You try to contact AdMoolah anyway to tell them that they have an inappropriate ad in the mix, and you discover that they don't have massive sales and support teams in place, not really. It's mostly automated, and once an advertiser has an AdMoolah account, they can add almost anything they want with very little to no oversight, it mostly operates on the honor system. In fact, if something untoward does manage to make it through, AdMoolah doesn't really have an incentive to get rid of it. They got paid, after all, and maybe that ad is more appropriate for another kind of channel. They just need to adjust their mix of commercials so that the computer that's selecting the commercials to play doesn't pick that questionable one again for your station.

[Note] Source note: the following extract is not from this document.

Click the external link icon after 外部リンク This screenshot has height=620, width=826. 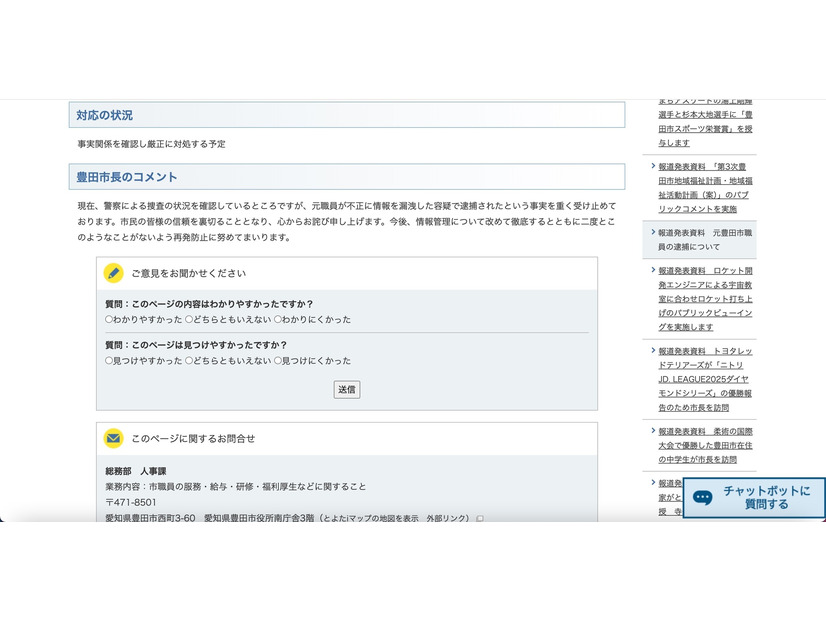point(480,519)
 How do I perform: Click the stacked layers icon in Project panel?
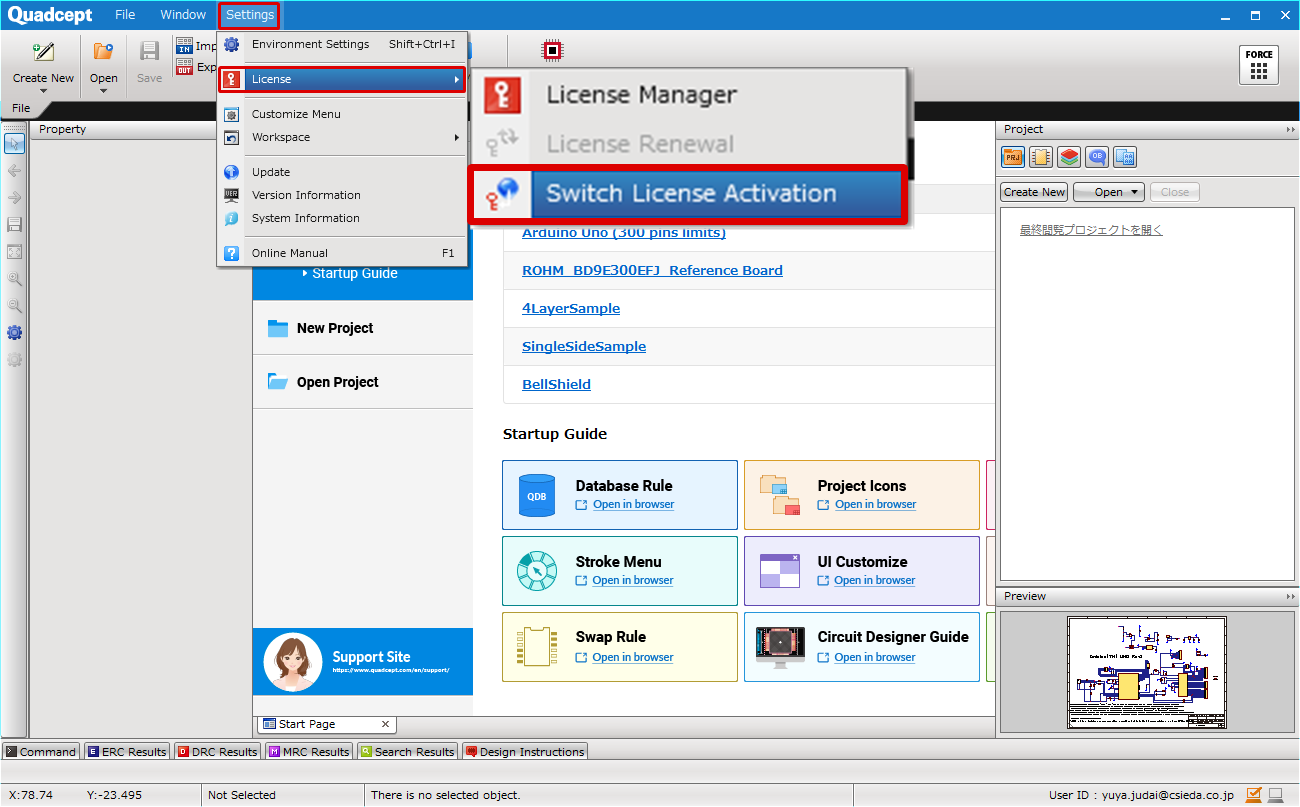coord(1069,157)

That wouldn't fly in the television market10, but it's allowed and encouraged this way on nearly every ad-supported site you visit. This is completely insane to me.

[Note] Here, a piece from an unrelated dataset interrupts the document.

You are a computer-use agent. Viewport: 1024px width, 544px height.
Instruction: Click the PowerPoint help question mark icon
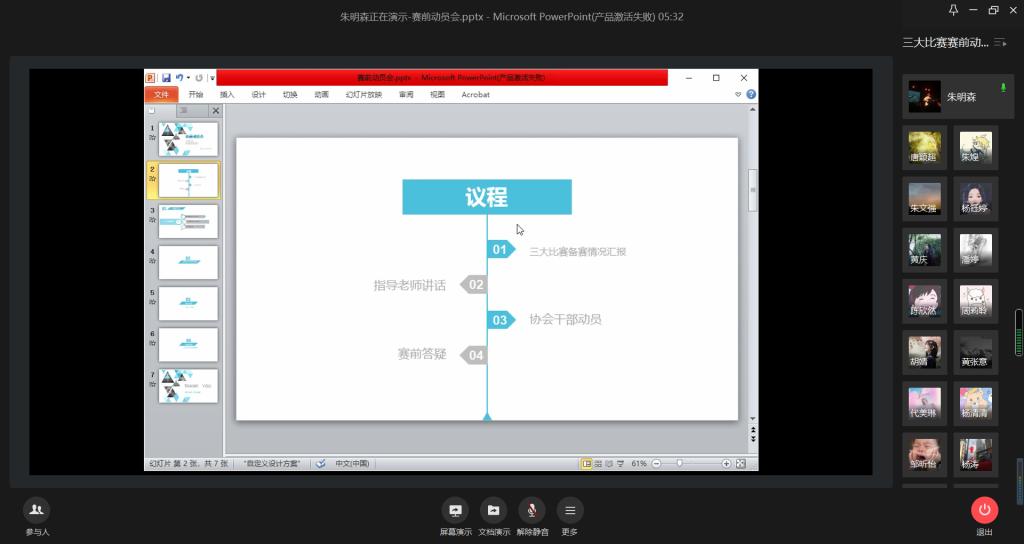click(751, 95)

Even if I can divine what a website is doing by Viewing its source and I decide that I can trust it enough to run its source code instructions on my computer via my web browser, now I have a third party or several third parties to deal with because the website owner has decided to lend their name and any goodwill that they've devloped to some other outfit of unknown provenance. And that third party has leased out their already questionable name to any number of fourth parties. The webmaster might trust AdMoolah. Ad AdMoolah might trust its advertisers. But why would I trust that AdMoolah's advertisers at all, even if I decide to trust a website for some reason? Trust isn't transitive.
Unfortunately, though, we live in the real world.

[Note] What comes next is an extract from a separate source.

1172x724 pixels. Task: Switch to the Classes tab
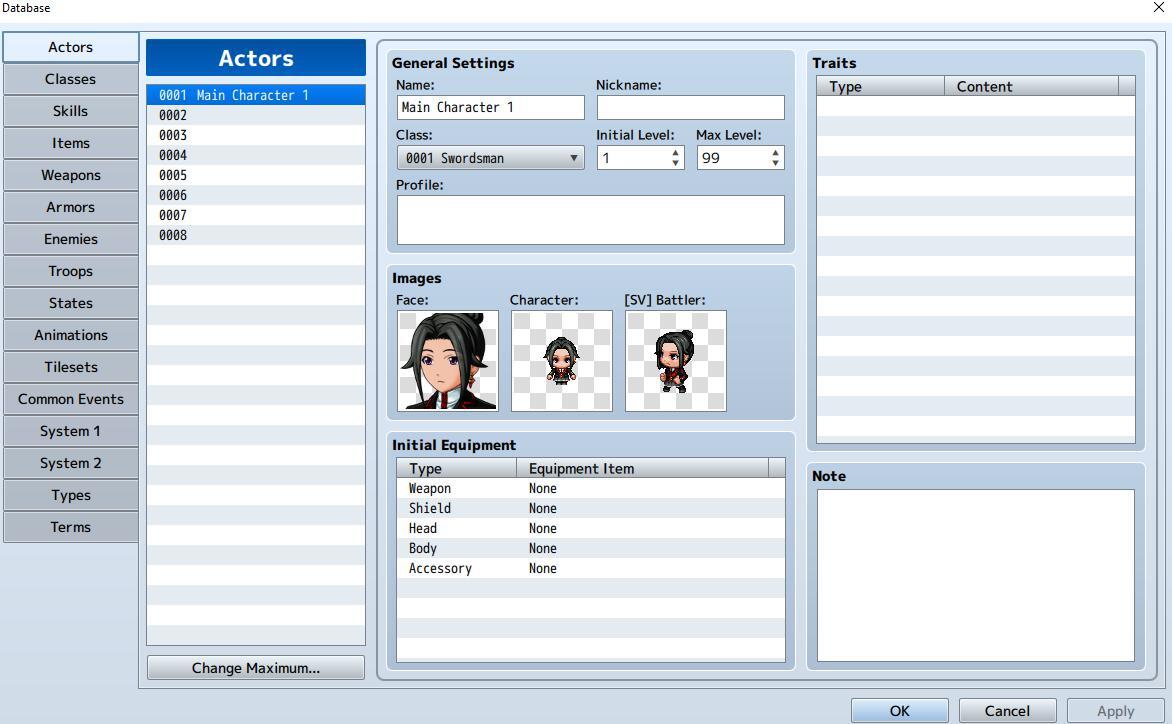point(70,79)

In the real world, people seem to have an irrational attachment to money, and it doesn't help that decades of websites emulating the television model11 has conditioned people that information and entertainment should be free(*), *as long as you consume some ads in exchange for the privelege. Ads are everywhere supporting ostensibly free things, and they're not going to go away any time soon.
That's the world we live in, and I'm not railing against ads12. But I am saying that if you run a website, do you really trust the ad networks that you've sold that ad space to? And if you do, why should I? Is it okay if I do a lot of charity work, but I fund it by tricking people into paying me to take care of imaginary computer problems (Oh, your computer's registry is full and it needs to have its hard disk rotated. That will be $400, please)? Do you really trust that the black box of code that you embedded on your site won't ever do something stupid (do you really know what those thousands of lines of outbrain.js are doing?) and tarnish your site's reputation, possibly irreparably? If someone has a bad experience due to an ad on your site, the blowback comes back to you for putting a scummy ad on your site, not the ad network for letting a scummy ad into their network.
But since the prevailing sentiment among websites seems to be that advertising with as many scummy ad networks as they think their visitors will tolerate is the only reliable way to cover expenses13, my default position has to be to not trust any website until they give me a reason to14, and if there's a hole on a website that has some kind of content and nobody knows what that content is until the page is loaded? I can never trust that.